[Task instructions] Every entry here needs to be repeated exactly.

:: Material to process ::

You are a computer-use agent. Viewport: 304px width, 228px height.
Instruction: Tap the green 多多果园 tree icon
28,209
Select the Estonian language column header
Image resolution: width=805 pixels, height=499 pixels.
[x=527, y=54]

:::

[Result of this exercise]
You are a computer-use agent. Viewport: 304px width, 228px height.
Instruction: Tap the green 多多果园 tree icon
28,209
Select the Estonian language column header
Image resolution: width=805 pixels, height=499 pixels.
[x=527, y=54]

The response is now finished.